** Data extract **
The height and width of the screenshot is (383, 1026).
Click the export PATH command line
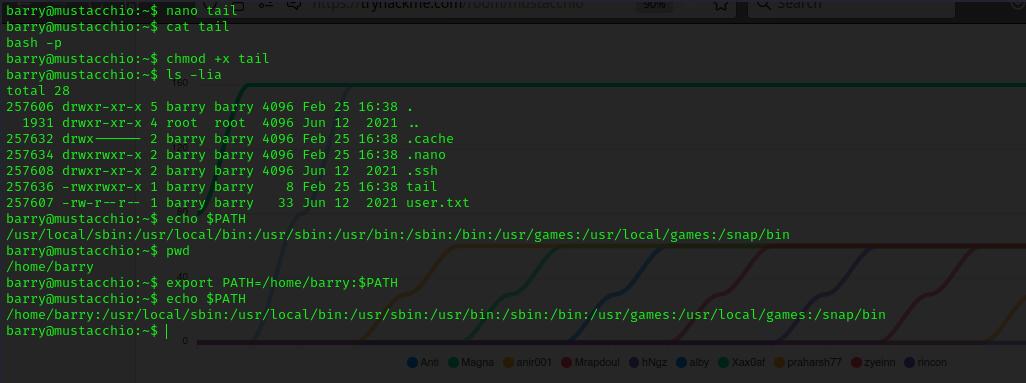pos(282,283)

* * *

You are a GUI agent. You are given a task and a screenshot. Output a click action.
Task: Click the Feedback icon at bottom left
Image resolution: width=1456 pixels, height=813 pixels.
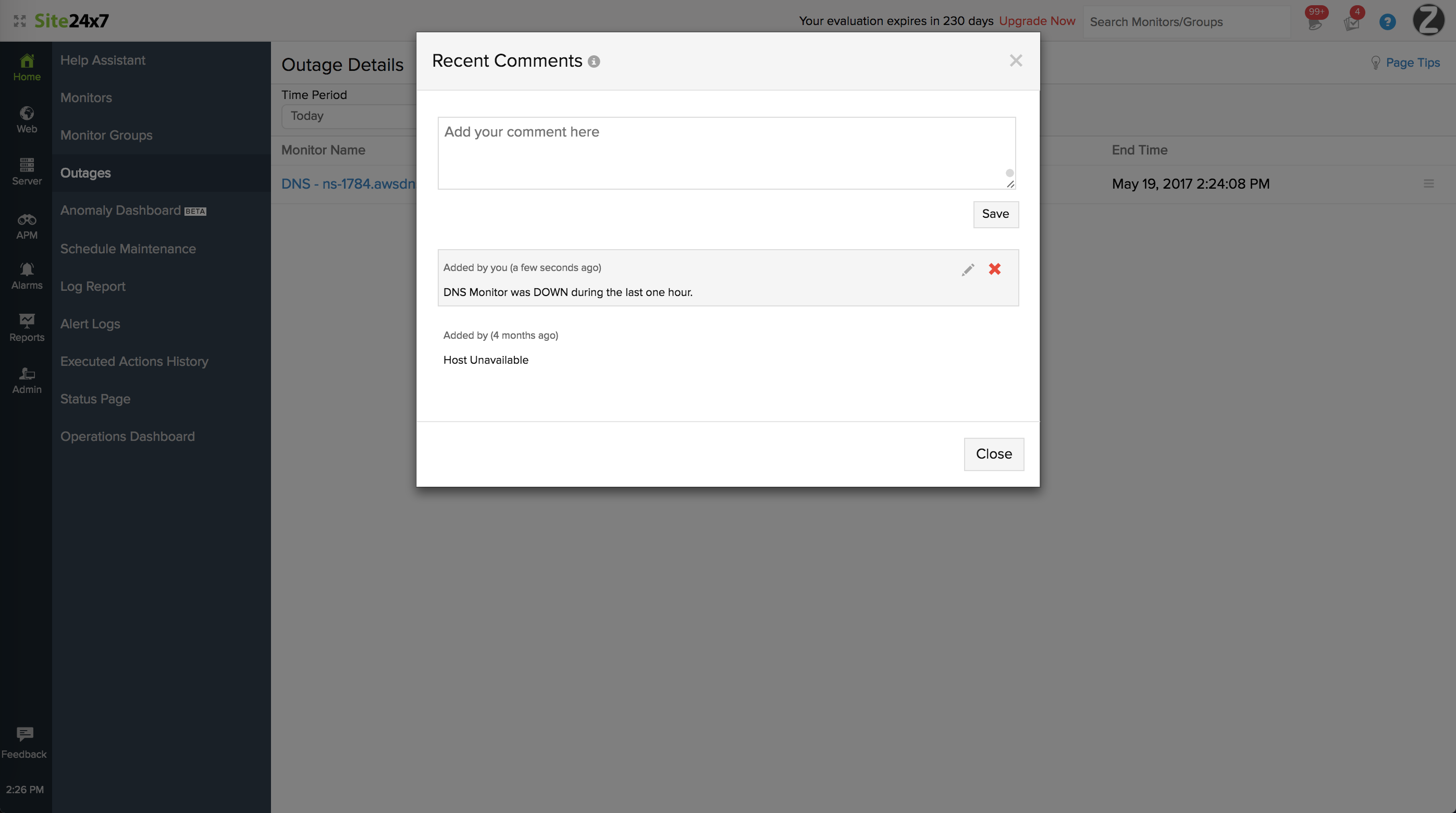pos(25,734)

==

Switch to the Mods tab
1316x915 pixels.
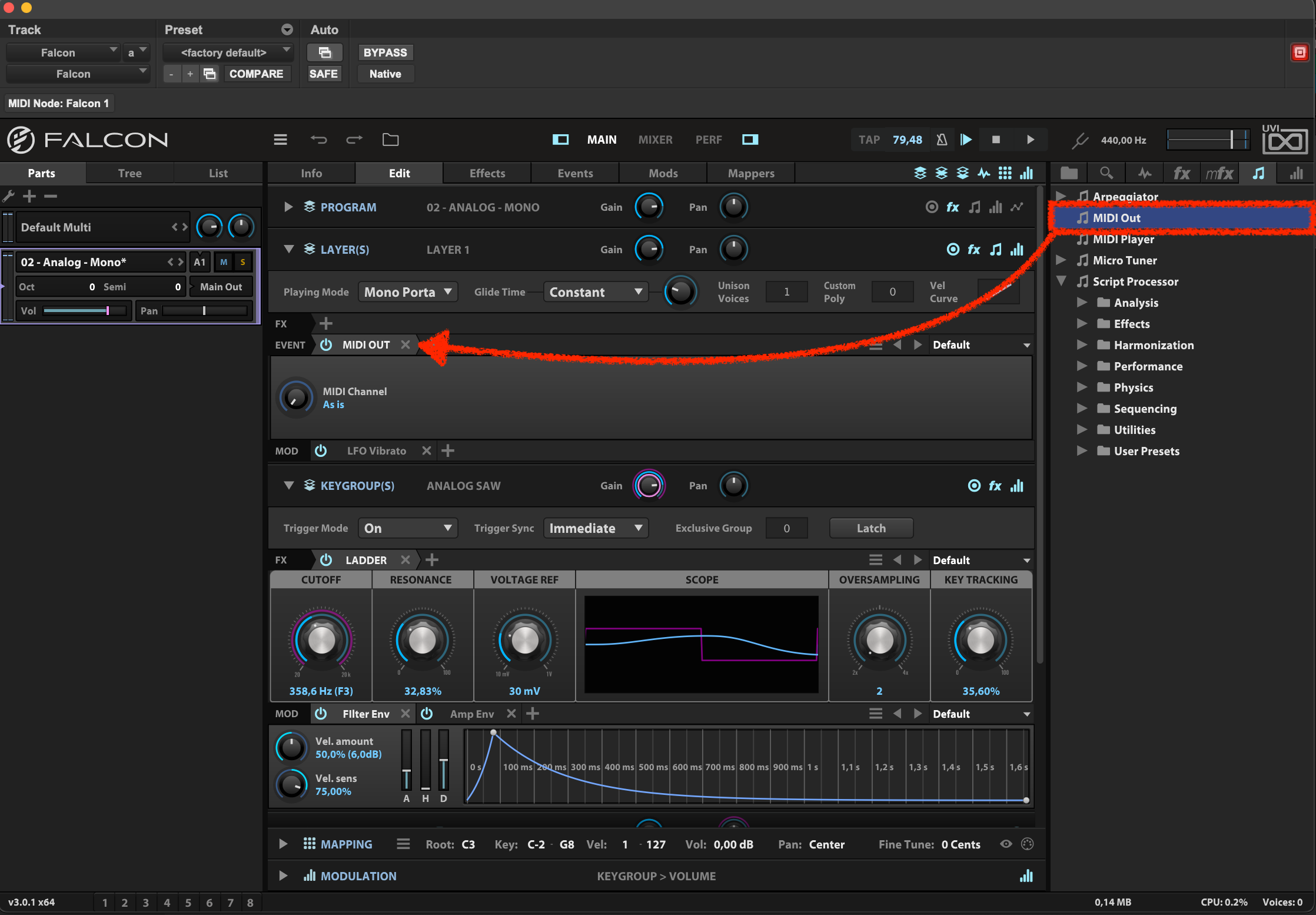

** The problem **
Quote the records from the line with "You are a GUI" to the line with "pos(25,734)", both included, leaving the pictures out.

** Result for this exercise **
You are a GUI agent. You are given a task and a screenshot. Output a click action.
Task: Click the Feedback icon at bottom left
Image resolution: width=1456 pixels, height=813 pixels.
pos(25,734)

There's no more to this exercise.